## Data listing:
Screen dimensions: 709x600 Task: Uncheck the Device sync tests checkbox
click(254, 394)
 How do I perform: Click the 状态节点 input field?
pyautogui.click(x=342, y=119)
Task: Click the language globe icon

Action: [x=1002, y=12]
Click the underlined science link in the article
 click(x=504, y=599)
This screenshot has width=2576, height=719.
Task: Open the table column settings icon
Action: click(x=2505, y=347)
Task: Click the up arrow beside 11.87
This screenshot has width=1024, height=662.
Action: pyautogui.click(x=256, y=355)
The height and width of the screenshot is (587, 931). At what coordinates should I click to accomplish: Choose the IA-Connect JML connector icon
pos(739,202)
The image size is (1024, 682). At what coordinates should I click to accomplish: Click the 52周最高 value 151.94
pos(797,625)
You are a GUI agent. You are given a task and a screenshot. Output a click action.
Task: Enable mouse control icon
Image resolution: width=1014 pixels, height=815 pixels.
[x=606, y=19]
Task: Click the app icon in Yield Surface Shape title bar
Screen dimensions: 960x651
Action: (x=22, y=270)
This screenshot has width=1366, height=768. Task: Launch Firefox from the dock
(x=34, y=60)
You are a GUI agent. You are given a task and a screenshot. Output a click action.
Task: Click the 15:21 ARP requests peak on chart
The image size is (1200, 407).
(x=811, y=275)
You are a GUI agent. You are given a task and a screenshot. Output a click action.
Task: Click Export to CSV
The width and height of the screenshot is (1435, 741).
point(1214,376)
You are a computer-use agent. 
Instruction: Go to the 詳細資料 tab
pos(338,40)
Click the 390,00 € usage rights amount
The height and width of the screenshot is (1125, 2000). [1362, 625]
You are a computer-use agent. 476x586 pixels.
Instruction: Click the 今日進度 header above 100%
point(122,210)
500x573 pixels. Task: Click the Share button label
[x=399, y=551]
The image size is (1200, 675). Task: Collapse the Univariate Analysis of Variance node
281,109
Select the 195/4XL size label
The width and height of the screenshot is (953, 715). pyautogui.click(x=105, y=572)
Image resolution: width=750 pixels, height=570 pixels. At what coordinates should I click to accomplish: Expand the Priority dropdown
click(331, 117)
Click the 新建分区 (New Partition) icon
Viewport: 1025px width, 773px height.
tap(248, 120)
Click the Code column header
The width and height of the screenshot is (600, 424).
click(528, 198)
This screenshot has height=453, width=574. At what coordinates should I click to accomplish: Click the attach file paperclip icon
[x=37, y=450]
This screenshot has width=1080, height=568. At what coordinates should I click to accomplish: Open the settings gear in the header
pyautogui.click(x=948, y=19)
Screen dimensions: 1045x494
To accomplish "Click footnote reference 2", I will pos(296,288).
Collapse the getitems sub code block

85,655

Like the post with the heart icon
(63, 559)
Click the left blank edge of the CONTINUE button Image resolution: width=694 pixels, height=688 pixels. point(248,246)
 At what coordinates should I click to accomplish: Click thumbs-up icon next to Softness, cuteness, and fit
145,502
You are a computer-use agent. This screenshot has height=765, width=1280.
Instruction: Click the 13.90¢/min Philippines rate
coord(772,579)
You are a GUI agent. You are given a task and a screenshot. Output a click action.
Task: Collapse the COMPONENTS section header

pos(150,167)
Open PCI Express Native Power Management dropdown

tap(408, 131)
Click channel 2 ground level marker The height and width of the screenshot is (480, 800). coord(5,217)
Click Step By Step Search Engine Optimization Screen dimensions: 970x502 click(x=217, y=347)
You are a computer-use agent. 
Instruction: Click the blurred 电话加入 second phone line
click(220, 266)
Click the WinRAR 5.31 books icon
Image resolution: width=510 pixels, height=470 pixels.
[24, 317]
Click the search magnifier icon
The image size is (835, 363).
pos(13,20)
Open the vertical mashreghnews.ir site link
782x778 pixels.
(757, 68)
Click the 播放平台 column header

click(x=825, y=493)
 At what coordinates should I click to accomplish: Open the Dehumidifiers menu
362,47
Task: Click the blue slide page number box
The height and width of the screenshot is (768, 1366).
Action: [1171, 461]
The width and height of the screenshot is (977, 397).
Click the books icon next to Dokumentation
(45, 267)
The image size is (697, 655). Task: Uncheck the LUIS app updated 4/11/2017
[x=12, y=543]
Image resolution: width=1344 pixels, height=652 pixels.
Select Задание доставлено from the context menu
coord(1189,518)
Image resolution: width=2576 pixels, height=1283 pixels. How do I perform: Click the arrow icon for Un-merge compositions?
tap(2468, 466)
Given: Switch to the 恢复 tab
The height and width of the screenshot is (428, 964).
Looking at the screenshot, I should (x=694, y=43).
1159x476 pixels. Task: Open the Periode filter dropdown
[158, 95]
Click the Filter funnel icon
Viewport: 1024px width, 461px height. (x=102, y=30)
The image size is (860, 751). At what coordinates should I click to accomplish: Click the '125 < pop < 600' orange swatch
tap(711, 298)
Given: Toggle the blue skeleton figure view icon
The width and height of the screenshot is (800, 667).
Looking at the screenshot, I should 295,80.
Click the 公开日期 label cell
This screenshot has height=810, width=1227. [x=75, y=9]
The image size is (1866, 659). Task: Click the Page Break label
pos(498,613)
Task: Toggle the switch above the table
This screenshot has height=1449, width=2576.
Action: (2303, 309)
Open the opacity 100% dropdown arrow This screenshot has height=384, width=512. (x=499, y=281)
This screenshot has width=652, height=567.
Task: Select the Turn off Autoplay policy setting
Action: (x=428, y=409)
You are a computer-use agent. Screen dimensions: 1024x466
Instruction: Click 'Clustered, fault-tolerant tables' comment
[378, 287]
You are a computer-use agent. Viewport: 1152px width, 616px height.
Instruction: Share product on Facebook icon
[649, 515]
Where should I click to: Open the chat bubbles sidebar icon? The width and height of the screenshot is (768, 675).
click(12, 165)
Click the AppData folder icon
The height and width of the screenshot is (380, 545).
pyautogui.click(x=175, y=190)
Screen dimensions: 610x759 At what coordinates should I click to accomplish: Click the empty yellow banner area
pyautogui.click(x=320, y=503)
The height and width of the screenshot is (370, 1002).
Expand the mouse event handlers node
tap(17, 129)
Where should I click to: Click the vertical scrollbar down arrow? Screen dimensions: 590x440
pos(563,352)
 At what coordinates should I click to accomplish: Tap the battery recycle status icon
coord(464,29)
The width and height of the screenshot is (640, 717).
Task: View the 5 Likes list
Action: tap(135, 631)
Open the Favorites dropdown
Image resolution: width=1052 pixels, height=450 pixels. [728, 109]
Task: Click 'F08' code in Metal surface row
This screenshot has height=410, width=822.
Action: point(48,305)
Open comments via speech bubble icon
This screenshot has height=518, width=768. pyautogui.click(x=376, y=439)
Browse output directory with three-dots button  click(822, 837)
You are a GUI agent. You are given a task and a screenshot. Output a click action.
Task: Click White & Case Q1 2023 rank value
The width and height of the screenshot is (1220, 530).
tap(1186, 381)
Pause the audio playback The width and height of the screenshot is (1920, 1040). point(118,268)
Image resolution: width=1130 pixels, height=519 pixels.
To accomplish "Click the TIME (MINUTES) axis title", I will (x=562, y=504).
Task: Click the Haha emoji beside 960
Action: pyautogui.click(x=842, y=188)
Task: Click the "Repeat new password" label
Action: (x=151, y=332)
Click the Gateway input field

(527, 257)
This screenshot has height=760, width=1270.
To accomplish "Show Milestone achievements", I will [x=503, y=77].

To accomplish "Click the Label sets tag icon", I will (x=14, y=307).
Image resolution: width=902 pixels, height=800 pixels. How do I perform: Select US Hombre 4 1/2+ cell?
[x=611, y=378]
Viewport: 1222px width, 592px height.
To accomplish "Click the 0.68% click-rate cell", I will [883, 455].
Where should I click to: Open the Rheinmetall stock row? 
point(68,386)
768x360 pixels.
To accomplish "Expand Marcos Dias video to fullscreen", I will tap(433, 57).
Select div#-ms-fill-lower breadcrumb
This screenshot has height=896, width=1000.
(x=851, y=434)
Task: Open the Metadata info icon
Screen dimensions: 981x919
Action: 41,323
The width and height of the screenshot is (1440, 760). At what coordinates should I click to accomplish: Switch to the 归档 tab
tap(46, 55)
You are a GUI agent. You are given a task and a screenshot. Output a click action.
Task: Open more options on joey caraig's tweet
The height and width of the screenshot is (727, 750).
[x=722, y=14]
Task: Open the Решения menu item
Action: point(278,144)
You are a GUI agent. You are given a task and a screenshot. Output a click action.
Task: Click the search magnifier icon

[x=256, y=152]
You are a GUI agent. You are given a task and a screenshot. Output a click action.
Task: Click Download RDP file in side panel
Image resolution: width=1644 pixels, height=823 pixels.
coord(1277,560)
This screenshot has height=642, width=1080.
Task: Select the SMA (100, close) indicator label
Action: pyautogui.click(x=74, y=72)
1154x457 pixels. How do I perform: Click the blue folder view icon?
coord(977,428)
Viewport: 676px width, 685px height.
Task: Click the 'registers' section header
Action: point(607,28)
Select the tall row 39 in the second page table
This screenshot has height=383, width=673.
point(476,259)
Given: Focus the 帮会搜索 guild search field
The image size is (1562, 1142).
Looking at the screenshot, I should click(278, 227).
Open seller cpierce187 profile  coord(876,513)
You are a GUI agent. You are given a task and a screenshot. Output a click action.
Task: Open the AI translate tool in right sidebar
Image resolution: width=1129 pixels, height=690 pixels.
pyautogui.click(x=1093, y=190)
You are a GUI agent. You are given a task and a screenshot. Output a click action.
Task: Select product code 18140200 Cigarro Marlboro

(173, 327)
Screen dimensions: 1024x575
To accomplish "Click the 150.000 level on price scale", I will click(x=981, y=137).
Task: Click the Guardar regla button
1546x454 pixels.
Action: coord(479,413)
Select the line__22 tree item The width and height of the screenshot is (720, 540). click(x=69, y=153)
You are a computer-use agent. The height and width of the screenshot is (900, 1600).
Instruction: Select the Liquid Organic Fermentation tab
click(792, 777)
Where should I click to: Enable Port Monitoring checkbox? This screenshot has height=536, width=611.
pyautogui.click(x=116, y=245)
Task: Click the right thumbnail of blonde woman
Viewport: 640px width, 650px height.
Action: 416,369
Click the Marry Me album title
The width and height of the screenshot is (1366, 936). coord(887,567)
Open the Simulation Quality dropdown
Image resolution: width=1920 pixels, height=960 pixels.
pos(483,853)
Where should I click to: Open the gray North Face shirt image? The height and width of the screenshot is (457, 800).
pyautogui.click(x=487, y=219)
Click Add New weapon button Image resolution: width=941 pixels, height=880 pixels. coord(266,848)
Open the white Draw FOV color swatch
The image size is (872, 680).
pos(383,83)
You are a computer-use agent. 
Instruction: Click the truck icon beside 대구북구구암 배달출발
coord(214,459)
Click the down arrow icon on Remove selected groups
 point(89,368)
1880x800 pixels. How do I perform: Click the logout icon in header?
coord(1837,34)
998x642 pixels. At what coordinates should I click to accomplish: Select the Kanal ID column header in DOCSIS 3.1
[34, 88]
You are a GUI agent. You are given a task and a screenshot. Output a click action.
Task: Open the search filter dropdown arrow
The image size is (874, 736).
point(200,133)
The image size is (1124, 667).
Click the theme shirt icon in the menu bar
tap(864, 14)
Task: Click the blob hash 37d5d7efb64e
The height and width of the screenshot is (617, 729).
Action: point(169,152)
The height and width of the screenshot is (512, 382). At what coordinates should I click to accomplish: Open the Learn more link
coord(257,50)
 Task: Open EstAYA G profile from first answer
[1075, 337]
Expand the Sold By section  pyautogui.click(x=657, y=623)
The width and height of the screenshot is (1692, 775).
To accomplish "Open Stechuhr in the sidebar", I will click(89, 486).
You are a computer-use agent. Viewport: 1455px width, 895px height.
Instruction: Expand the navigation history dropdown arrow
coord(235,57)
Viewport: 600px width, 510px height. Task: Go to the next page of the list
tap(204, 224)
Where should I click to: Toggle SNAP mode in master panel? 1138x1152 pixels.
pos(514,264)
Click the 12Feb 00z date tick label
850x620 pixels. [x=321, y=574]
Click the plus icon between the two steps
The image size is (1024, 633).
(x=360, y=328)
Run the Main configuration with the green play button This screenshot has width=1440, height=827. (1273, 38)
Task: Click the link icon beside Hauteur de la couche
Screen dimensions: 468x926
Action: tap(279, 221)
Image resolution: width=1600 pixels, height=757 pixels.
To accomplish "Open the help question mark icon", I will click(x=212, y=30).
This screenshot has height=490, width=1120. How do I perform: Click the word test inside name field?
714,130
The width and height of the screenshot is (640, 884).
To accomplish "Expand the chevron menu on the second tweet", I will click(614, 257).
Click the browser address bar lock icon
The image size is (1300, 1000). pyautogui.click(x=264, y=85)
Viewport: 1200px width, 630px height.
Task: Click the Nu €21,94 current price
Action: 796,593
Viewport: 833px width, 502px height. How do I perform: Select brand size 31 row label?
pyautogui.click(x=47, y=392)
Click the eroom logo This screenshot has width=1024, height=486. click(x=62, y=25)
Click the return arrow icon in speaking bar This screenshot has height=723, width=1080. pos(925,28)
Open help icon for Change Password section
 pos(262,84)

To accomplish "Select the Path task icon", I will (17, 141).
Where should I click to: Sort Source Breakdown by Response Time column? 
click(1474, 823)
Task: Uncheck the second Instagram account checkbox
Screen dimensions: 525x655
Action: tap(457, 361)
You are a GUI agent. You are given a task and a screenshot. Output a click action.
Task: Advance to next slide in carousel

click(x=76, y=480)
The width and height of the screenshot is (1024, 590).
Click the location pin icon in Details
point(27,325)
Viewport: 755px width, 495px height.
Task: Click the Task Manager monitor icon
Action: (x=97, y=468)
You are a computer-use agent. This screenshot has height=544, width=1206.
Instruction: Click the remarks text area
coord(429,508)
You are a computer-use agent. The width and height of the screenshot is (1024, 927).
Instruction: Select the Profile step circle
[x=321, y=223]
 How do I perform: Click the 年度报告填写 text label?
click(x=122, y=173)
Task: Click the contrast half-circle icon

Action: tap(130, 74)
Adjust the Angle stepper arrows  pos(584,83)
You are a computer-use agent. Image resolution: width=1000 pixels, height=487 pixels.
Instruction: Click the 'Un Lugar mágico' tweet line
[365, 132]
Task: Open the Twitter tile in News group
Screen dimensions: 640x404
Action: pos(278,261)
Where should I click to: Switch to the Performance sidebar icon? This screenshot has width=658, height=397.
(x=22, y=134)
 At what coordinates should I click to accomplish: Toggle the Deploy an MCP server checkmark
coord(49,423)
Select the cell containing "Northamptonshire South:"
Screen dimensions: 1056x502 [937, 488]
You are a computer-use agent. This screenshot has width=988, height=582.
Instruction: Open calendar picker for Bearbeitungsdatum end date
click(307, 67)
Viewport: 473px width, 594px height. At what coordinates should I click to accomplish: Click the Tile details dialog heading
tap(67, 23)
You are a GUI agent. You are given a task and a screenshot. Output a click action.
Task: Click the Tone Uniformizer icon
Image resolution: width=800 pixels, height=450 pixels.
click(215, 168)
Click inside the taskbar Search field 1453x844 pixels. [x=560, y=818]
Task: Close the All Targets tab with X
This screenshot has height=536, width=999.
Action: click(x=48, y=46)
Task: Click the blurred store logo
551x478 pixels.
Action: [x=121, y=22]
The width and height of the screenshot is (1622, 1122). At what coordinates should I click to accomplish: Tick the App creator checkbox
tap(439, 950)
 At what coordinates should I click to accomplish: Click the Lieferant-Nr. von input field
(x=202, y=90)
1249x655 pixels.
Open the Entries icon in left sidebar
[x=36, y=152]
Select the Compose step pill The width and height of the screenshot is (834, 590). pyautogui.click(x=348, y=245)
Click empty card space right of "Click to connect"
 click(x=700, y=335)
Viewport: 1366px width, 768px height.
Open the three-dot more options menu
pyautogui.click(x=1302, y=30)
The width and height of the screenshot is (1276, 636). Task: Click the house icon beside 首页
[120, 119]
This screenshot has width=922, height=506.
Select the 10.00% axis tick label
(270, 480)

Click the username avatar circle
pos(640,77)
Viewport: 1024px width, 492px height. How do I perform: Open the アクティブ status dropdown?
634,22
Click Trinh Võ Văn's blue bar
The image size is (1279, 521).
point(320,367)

## Task details:
Above are the entries. Copy exactly the part that opens with the line containing "Run the Main" and closes with the line containing "Image resolution: width=1600", and no more.

## Exercise response:
Run the Main configuration with the green play button This screenshot has width=1440, height=827. (1273, 38)
Task: Click the link icon beside Hauteur de la couche
Screen dimensions: 468x926
Action: tap(279, 221)
Image resolution: width=1600 pixels, height=757 pixels.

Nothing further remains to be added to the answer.